Conception is the sub-process which forms concepts. A concept is an abstraction, formed from a percept or from many percepts. For example, it might make a statement about a class of things, for example “All tables have flat tops.” It might define a quality of a thing or of a class of things, such as being brown in colour. Or it might widen the scope of the objects to which a concept applies; such as from “Two tables plus two tables make four tables” to “Two plus two make four” (of anything which can be counted).
Concepts can be meaningful (well-formed) or meaningless. Among those meaningful concepts which make statements, some are true, some false and some tentative or undetermined. And this truth value can vary with time and experience. For example, finding a table with a tilting top pushes the concept “All tables have flat tops” over the line from as yet undetermined to false. (Unless you are willing to revise your definition of “flat!”)
Logic, the fourth sub-process, combines concepts, according to certain rules, to form other concepts. Logic has a very long history. Aristotle was the first to study it intensively. It has been developed in many different directions. And among philosophers and mathematicians, there are still unresolved controversies in it.
For the fifth sub-process, I now prefer to use Ayn Rand’s term, “Objectivity.” In the past, I have called it “reason,” “logic grounded in reality,” “reality check” and “the bullshit meter.” Objectivists describe it as “the act of referencing reality in determining the truth.” It is the point in your thinking at which you ask: Do my conclusions really hold up in the real world? And you look for evidence for and against your thesis. When your conclusions have successfully been through the validation process, you regard them as provisionally true, and add them to your store of Knowledge. You can regard such knowledge as true, until new evidence leads you to re-examine it.
Ideas which constitute Knowledge can themselves be pumped back into the Think stack, to fuel further thinking. These usually arrive at the level of Perception or Conception. They can be pumped from the inside – for example, from your memory of past situations, or from knowledge which you have gleaned from personal experience. They can be pumped from the outside – by receiving them from others, for example by reading or hearing. Or they can be products of your creativity, which often arrive as intuitions, hunches or oddball “what if?” questions. They all require a pass through the bullshit meter, before you start building other ideas on top of them. If not, you may waste your time, or be led to wrong conclusions.
At the top left of the diagram is the sixth sub-process, Science.

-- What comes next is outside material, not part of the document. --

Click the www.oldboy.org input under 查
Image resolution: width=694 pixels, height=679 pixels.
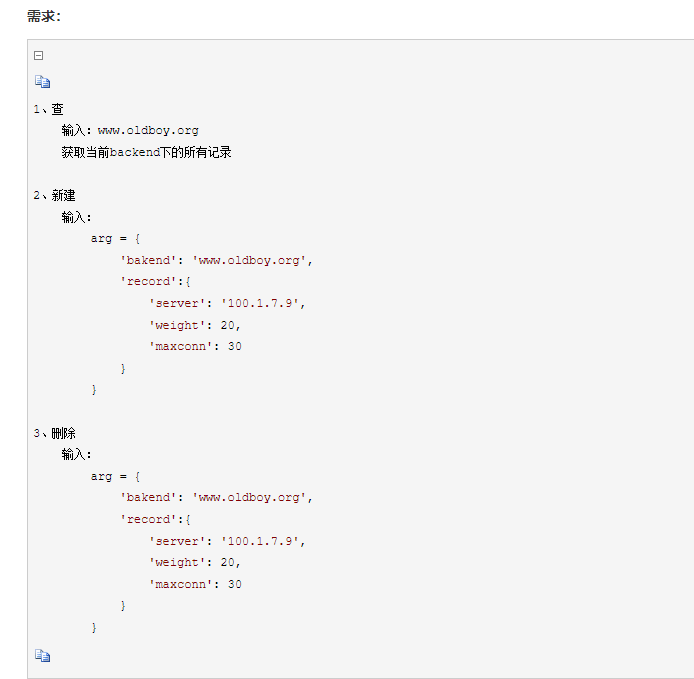(x=148, y=130)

Science is a, more or less formalized, method of discovering knowledge. But it’s important to note that science, if it is to be Science, must be utterly honest. It must focus on the evidence and the facts. It must make falsifiable predictions. It must aim to be replicable by others. And it must make its theories fit observations, rather than to try to modify, adjust or cherry-pick the data to fit the theory. Anything – like much of today’s climate science – that purports to be science, but isn’t entirely honest, isn’t Science. It is what I call nonscience (rhymes with conscience).
“Science” has acquired an almost cult status among many of the enemies of humanity today. They see it as something done by “experts,” which always produces truth. To them, science is infallible. But unfortunately, even experts make mistakes. As physicist Steven Weinberg put it: “An expert is one who avoids the small errors while sweeping on to the grand fallacy.” And even where simple errors are successfully avoided, failings like groupthink, or perverting science into an attempt to find evidence for a desired conclusion, can render the products of “science” worthless or even downright dangerous.

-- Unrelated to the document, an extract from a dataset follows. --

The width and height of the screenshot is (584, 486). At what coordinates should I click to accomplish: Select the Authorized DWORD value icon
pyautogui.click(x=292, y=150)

The third dimension: Behave
In the third, the ethical dimension, the question is: “How should I behave?” Hence my name for it: Behave.

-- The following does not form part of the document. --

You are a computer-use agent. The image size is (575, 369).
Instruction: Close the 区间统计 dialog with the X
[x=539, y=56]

From the third up, the dimensions become more complex internally. At the outline level, the third dimension has three primary processes: ethical equality, honesty and respect for human rights. “Ethical equality” is the name I use for the principle that what is right for one to do, is right for another to do under similar circumstances, and vice versa. It is the first of my three common-sense principles. And in addition to the conventional meanings of the word “honesty”, I use it to mean “being true to your nature.” Or, otherwise put, acting as it is natural for a human being to act.
The product of the Behave dimension, “Conviviality,” is a word I have borrowed from Frank van Dun. To be convivial is to live together, and to do so well. I also use convivial to mean “fit to be lived with.”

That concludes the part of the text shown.